MRCI study of potential energy curves, spectroscopic and molecular properties of the CO + cation

Abstract

The potential energy curves (PECs) of nine low-lying electronic states (X 2Σ +, A 2Π, B 2Σ +, C 2Δ, D 2Π, a 4Σ +, 1 4Δ, b 4Π and 1 4Σ −) of the CO + cation have been studied using an ab initio quantum chemical method. The calculations have been performed employing the complete active space self-consistent field (CASSCF) method followed by the valence internally contracted multireference configuration interaction (MRCI) approach in combination with a correlation-consistent aug-cc-pV5Z basis set.
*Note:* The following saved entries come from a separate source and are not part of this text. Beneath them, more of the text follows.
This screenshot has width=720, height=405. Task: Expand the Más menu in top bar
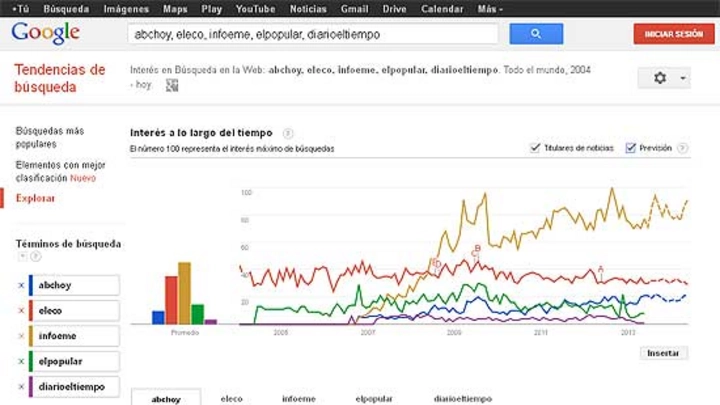tap(490, 9)
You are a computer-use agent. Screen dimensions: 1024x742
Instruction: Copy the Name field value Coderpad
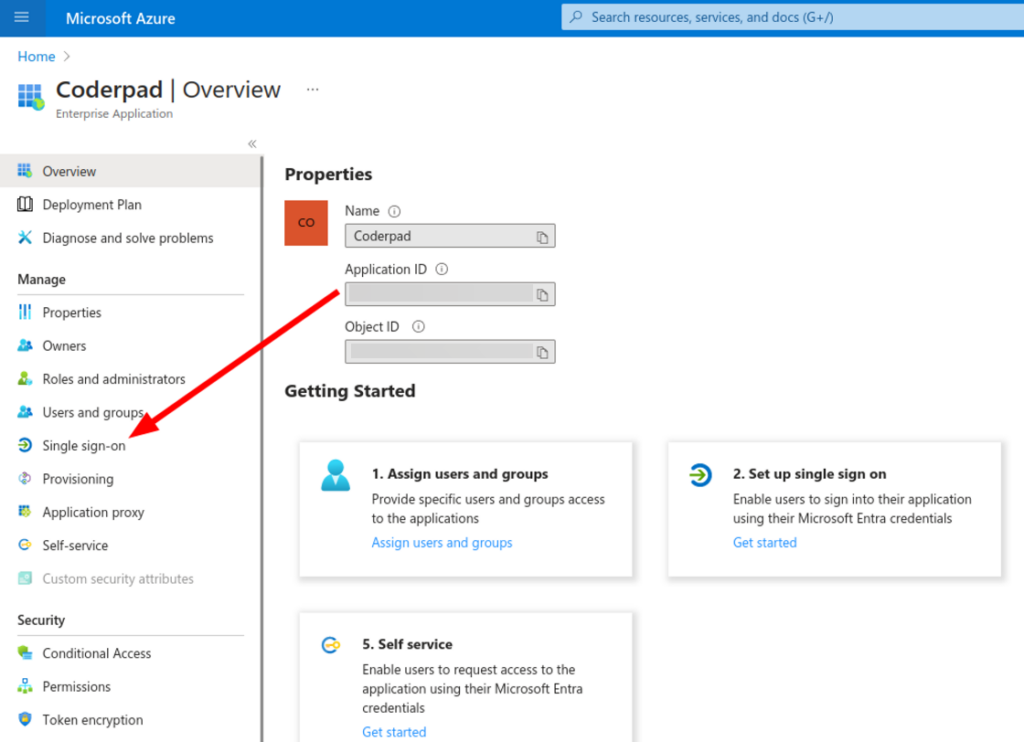pyautogui.click(x=541, y=236)
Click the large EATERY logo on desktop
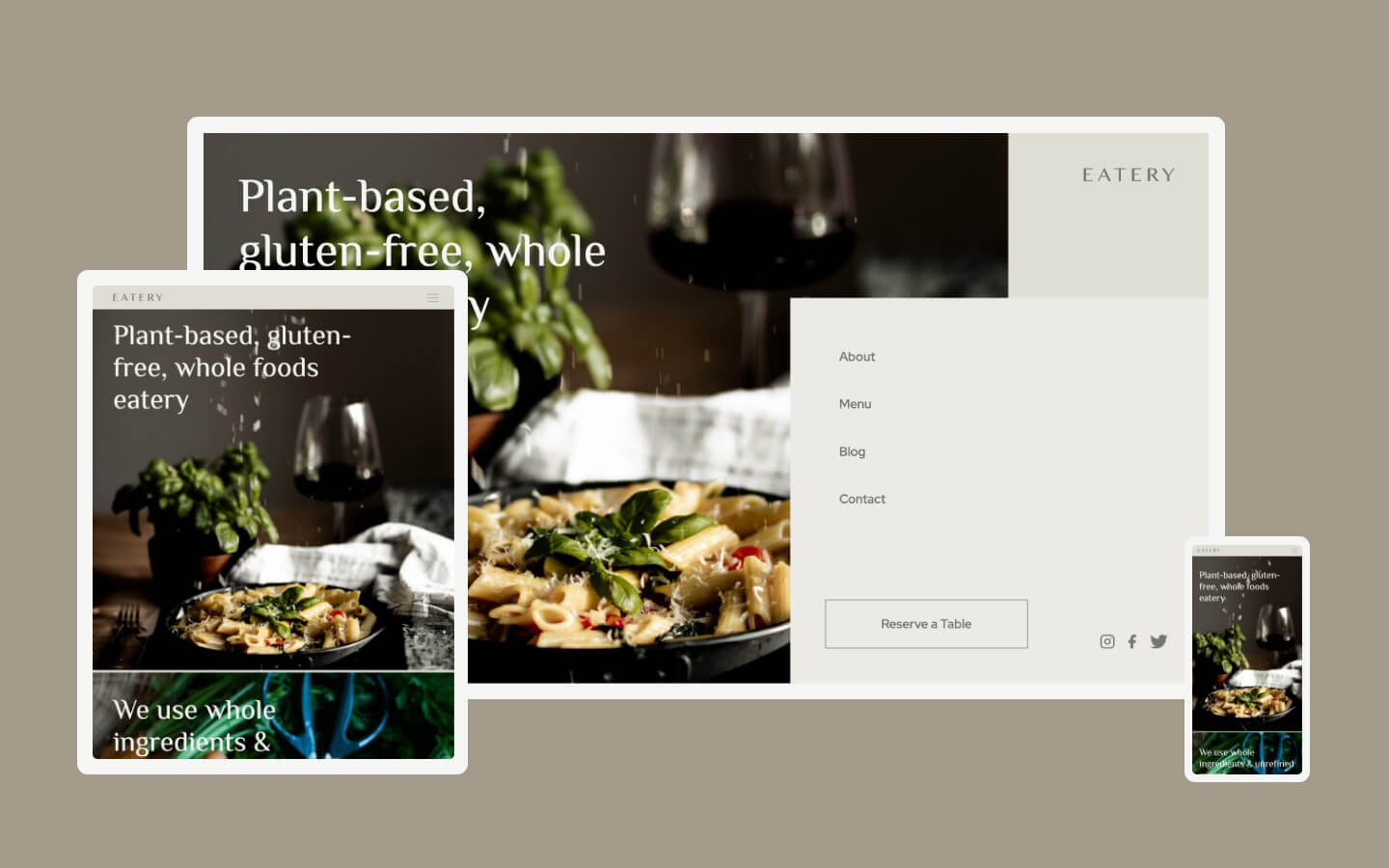The width and height of the screenshot is (1389, 868). [1129, 175]
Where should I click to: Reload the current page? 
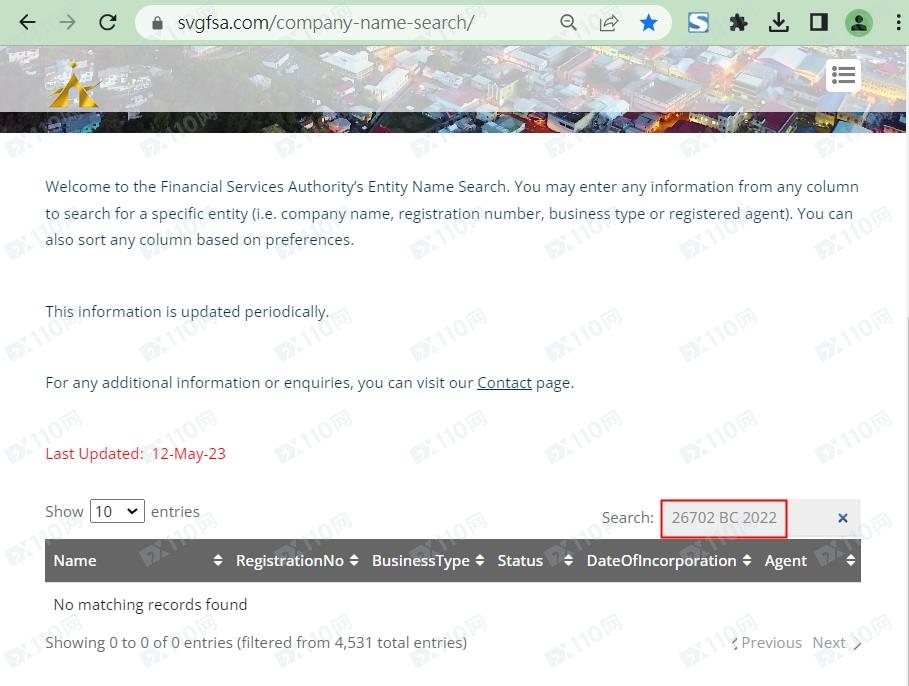point(108,23)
To improve the quality of the PECs, core–valence correlation and relativistic corrections are included. Relativistic corrections are included using the third-order Douglas–Kroll Hamiltonian approximation. Core–valence correlation corrections are included using a cc-pCVQZ basis set. Relativistic corrections are included at the level of the cc-pV5Z basis set. In order to obtain more reliable results, the PECs determined by the MRCI calculations are also corrected for size-extensivity errors by means of the Davidson modification (MRCI+Q). Analyses show that the effects on the spectroscopic parameters by the core–valence correlation correction, relativistic correction and Davidson modification are obvious, whereas the effect on the spectroscopic parameters by the nonadiabatic correction can be neglected. For the X 2Σ +, A 2Π, B 2Σ + and C 2Δ electronic states, six main isotopologues ( 12C 16O +, 12C 17O +, 12C 18O +, 13C 16O +, 13C 17O + and 13C 18O +) have been studied, since their experimental spectroscopic parameters and molecular constants are relatively abundant. For the D 2Π, a 4Σ +, 1 4Δ, 1 4Σ − and b 4Π electronic states, just the most naturally abundant isotopologue, 12C 16O +, is investigated. These results have been compared in detail with those reported in the literature. Excellent agreement has been found between the present results and the experimentally determined ones. The molecular constants of the C 2Δ and the spectroscopic parameters of the D 2Π, a 4Σ +, 1 4Δ, 1 4Σ − and b 4Π electronic states determined by the MRCI+Q/aug-cc-pV5Z+CV+DK calculations are expected to be reliable predicted results.